(Records of locating words and elements)

........

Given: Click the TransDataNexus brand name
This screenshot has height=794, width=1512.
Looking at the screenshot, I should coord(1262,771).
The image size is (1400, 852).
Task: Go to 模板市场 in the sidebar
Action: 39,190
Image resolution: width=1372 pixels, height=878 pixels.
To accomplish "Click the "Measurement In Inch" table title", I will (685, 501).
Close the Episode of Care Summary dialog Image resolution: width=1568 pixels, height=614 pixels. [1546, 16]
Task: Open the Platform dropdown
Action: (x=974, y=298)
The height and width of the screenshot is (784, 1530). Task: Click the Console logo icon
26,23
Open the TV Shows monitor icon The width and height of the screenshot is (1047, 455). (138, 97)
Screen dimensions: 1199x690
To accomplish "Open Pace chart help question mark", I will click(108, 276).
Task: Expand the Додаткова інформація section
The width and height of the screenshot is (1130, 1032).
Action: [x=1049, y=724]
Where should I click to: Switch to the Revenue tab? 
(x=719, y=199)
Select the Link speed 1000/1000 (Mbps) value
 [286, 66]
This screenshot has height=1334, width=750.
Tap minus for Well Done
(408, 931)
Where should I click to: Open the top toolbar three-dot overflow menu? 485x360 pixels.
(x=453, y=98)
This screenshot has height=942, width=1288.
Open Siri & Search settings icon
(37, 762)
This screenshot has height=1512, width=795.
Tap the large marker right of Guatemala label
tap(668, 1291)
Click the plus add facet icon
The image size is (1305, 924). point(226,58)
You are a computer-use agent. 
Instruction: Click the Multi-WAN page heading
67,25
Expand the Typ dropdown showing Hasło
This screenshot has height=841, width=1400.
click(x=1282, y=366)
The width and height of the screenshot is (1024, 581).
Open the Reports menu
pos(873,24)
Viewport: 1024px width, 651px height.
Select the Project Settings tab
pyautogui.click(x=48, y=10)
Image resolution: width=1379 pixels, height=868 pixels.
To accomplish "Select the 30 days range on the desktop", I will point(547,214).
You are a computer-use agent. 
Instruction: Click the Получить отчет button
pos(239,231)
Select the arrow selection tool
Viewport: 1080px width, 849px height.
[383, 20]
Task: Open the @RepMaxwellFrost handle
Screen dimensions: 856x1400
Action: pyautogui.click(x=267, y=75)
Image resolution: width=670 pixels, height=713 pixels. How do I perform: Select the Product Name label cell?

........

### Task instructions
Format the lines above as a numbered list, omitting any blank lines.

### Completed exercise
1. Given: Click the TransDataNexus brand name
2. This screenshot has height=794, width=1512.
3. Looking at the screenshot, I should coord(1262,771).
4. The image size is (1400, 852).
5. Task: Go to 模板市场 in the sidebar
6. Action: 39,190
7. Image resolution: width=1372 pixels, height=878 pixels.
8. To accomplish "Click the "Measurement In Inch" table title", I will (685, 501).
9. Close the Episode of Care Summary dialog Image resolution: width=1568 pixels, height=614 pixels. [1546, 16]
10. Task: Open the Platform dropdown
11. Action: (x=974, y=298)
12. The height and width of the screenshot is (784, 1530). Task: Click the Console logo icon
13. 26,23
14. Open the TV Shows monitor icon The width and height of the screenshot is (1047, 455). (138, 97)
15. Screen dimensions: 1199x690
16. To accomplish "Open Pace chart help question mark", I will click(108, 276).
17. Task: Expand the Додаткова інформація section
18. The width and height of the screenshot is (1130, 1032).
19. Action: [x=1049, y=724]
20. Where should I click to: Switch to the Revenue tab? 
21. (x=719, y=199)
22. Select the Link speed 1000/1000 (Mbps) value
23.  [286, 66]
24. This screenshot has height=1334, width=750.
25. Tap minus for Well Done
26. (408, 931)
27. Where should I click to: Open the top toolbar three-dot overflow menu? 485x360 pixels.
28. (x=453, y=98)
29. This screenshot has height=942, width=1288.
30. Open Siri & Search settings icon
31. (37, 762)
32. This screenshot has height=1512, width=795.
33. Tap the large marker right of Guatemala label
34. tap(668, 1291)
35. Click the plus add facet icon
36. The image size is (1305, 924). point(226,58)
37. You are a computer-use agent. 
38. Instruction: Click the Multi-WAN page heading
39. 67,25
40. Expand the Typ dropdown showing Hasło
41. This screenshot has height=841, width=1400.
42. click(x=1282, y=366)
43. The width and height of the screenshot is (1024, 581).
44. Open the Reports menu
45. pos(873,24)
46. Viewport: 1024px width, 651px height.
47. Select the Project Settings tab
48. pyautogui.click(x=48, y=10)
49. Image resolution: width=1379 pixels, height=868 pixels.
50. To accomplish "Select the 30 days range on the desktop", I will point(547,214).
51. You are a computer-use agent. 
52. Instruction: Click the Получить отчет button
53. pos(239,231)
54. Select the arrow selection tool
55. Viewport: 1080px width, 849px height.
56. [383, 20]
57. Task: Open the @RepMaxwellFrost handle
58. Screen dimensions: 856x1400
59. Action: pyautogui.click(x=267, y=75)
60. Image resolution: width=670 pixels, height=713 pixels. How do I perform: Select the Product Name label cell?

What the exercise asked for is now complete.